VectorIndex = types.hdmf_common.VectorIndex('target', types.untyped.ObjectView('/units/waveforms'),'data', []);

I usually point to using the addRow or addColumn methods instead of raw tables but if they're not compatible with many others' workflows I can consider a toy example maybe.

[GoktugAlkan]

@lawrence-mbf Thanks a lot! The code is working right now. In addition, it is also possible to read the exported nwb file in pyhton without problems. Below is the correct code based on your suggestion:

%% THIS IS A CODE IN MATLAB
%% intialize nwb file
nwb = NwbFile( ...
    'session_description', 'mouse in open exploration',...
    'identifier', ['Mouse5_Day3'], ...
    'session_start_time', datetime(2018, 4, 25, 2, 30, 3), ...
    'general_experimenter', 'My Name', ... % optional
    'general_session_id', 'session_1234', ... % optional
    'general_institution', 'University of My Institution', ... % optional
    'general_related_publications', 'DOI:10.1016/j.neuron.2016.12.011');

%% create spike_times and spike_times_index

%%% one unit is detected spiking at timepoints 11 and 222
spikes = {[11, 222]};      

%%% create VectorData and VectorIndex
[spike_times_vector, spike_times_index] = util.create_indexed_column(spikes); 

%% create waveforms and waveforms_index

%%% the two detected spikes correspond to two waveforms. Hence, the object
%%% below has randn(2,30) as data (i.e. each waveform is a time-series with
%%% timepoints
waveforms = types.hdmf_common.VectorData( ...
        'data', randn(2,30), ...
        'description', 'none' ...
    );

waveforms_index = types.hdmf_common.VectorIndex('target', types.untyped.ObjectView('/units/waveforms'),'data', [1;2], 'description', 'test');

waveforms_index_index = types.hdmf_common.VectorIndex('target', types.untyped.ObjectView('/units/waveforms_index'),'data', 2, 'description', 'test');

%% feed information into nwb.units
nwb.units = types.core.Units( ...
    'colnames', {'spike_times', 'waveforms'}, ...
    'description', 'units table', ...
    'id', types.hdmf_common.ElementIdentifiers( ...
        'data', int64(0:length(spikes) - 1)' ...
    ), ...
    'spike_times', spike_times_vector, ...
    'spike_times_index', spike_times_index, ...,
    'waveforms', waveforms, ...
    'waveforms_index', waveforms_index, ...
    'waveforms_index_index', waveforms_index_index);

%% export nwb file
ff = '/home/matlab/Docker_shared/NWB Project/spikes/nwbStandard/unitsTest.nwb';
nwbExport(nwb, ff);

%%
readFile = nwbRead(ff);

[lawrence-mbf]

Awesome! I'm glad this got sorted out! I've opened #505 for the toTable bug. As mentioned before, I think I will implement the hack for VectorData units in the near future to at least allow using Units tables from pynwb. Did you have further issues other than the ones listed here?

[GoktugAlkan]

@lawrence-mbf Thanks a lot, everything works for now.
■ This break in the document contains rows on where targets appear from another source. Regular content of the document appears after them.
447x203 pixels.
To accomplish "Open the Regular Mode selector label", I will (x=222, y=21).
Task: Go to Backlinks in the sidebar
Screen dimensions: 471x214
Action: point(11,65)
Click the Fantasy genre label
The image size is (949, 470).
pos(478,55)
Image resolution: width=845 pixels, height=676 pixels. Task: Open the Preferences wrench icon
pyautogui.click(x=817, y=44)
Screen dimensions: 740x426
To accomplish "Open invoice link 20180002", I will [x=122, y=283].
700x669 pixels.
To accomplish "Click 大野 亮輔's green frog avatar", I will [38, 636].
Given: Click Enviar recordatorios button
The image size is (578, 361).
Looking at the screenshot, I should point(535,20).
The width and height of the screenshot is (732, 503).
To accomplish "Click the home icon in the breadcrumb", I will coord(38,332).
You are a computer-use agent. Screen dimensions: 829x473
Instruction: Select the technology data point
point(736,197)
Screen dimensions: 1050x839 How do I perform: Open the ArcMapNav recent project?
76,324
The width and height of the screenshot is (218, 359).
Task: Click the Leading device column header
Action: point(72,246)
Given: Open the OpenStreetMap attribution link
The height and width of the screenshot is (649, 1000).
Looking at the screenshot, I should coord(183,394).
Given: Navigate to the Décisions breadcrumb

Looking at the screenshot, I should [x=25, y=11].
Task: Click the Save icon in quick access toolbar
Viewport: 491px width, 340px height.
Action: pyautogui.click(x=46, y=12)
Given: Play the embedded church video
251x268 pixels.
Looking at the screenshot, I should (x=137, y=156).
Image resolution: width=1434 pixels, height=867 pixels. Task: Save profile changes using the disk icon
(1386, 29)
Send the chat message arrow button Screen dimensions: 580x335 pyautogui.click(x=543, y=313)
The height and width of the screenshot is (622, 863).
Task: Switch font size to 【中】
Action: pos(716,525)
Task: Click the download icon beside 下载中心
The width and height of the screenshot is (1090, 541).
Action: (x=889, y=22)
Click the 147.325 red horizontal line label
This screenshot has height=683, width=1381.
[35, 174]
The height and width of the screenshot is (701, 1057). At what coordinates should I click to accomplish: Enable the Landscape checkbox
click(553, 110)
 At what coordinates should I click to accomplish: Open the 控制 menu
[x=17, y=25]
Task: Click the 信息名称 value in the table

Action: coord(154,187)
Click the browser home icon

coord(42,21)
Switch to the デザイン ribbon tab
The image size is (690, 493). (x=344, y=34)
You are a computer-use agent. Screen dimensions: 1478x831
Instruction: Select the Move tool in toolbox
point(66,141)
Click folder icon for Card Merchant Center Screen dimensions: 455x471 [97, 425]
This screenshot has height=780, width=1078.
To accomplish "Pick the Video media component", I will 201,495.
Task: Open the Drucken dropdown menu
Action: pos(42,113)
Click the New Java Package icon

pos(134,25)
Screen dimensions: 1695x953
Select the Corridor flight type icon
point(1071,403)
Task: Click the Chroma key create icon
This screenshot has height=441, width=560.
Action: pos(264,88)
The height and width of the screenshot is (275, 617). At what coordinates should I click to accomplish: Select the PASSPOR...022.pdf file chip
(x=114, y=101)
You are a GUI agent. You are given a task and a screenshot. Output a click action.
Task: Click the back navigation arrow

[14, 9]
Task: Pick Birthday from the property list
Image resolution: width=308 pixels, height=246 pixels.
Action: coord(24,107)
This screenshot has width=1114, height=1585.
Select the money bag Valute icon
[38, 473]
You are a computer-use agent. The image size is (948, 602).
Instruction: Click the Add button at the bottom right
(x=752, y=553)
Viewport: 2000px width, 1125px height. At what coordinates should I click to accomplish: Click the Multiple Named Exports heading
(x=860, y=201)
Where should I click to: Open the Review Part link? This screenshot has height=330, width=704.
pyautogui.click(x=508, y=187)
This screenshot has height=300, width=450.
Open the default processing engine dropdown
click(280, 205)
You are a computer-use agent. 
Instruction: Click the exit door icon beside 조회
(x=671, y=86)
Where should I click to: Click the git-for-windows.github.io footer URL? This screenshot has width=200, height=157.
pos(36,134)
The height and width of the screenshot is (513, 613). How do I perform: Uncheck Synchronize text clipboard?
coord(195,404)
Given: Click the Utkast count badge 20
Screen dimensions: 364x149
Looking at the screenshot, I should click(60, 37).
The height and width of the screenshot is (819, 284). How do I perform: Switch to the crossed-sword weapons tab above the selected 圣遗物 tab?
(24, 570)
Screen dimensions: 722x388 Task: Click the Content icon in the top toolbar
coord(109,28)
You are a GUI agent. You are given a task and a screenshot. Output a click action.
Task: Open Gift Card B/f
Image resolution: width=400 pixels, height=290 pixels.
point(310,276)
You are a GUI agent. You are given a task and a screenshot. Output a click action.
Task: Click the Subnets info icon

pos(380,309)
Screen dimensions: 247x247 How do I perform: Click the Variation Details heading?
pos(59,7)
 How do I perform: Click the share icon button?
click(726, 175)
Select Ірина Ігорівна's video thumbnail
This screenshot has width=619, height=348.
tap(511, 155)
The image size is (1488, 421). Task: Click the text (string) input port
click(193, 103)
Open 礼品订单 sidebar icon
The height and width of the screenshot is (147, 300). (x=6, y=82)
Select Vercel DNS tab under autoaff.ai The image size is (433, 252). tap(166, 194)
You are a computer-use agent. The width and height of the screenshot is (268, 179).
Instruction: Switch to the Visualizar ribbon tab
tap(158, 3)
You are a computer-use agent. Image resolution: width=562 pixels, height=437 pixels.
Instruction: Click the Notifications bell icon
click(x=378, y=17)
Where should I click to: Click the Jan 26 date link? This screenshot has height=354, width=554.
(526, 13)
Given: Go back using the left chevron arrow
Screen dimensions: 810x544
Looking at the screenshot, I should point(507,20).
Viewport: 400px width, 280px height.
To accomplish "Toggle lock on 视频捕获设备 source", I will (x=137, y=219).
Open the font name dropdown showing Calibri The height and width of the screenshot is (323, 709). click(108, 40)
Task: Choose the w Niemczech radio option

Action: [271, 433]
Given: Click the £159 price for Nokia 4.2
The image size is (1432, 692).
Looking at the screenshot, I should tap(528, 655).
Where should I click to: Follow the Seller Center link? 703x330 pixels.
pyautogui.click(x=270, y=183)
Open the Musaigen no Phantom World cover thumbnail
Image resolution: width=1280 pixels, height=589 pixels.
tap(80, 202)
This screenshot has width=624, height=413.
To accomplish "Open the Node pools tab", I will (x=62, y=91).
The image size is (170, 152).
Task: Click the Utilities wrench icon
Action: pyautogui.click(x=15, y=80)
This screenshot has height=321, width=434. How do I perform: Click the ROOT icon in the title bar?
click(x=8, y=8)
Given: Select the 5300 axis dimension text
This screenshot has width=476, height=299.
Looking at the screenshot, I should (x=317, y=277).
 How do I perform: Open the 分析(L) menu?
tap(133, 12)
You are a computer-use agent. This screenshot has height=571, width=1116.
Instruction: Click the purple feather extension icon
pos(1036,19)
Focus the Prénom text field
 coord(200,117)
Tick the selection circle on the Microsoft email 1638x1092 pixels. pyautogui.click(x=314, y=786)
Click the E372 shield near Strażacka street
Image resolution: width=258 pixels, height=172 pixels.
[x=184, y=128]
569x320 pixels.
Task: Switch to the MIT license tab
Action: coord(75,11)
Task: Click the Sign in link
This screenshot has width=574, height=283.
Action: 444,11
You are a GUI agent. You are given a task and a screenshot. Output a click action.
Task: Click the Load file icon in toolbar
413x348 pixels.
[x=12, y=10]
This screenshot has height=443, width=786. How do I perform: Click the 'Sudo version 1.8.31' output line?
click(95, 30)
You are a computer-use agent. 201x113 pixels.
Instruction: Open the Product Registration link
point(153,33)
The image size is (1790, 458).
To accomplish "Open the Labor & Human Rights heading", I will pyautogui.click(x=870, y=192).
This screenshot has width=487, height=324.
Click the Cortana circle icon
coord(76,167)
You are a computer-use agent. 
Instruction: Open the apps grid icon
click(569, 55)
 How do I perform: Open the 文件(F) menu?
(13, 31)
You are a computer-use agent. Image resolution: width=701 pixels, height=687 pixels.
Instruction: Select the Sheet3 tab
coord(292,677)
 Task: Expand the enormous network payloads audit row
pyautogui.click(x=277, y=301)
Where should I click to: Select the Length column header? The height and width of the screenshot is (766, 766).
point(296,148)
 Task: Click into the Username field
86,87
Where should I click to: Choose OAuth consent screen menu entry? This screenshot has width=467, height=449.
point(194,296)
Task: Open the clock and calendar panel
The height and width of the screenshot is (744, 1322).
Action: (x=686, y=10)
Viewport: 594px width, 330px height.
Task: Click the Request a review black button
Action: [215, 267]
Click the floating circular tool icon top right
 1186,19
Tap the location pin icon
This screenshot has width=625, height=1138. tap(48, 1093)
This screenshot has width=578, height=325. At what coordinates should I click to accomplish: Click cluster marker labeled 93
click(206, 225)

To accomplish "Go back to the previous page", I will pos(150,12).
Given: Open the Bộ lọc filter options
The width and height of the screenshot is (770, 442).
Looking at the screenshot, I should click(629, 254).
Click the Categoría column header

As a summary: We had pre-exisiting nwb files that we wanted to expand by adding the corresponding information about the extracted spikes, i.e., we wanted to populate the field nwb.units, which we hadn't populated before. Right now, we can take the pre-existing nwb file and add the data about the spikes to the file and store it again on the same path. The spike information contains everything that we need: the spike times, the waveforms, and the labels of the units and electrodes.

Furthermore, it is possible to read the modified nwb file in pyNWB without problems and access all fields without loss of any data.

Thanks a lot!

[lawrence-mbf]

The fix will coincide with the fix for #238 so this one is now closed.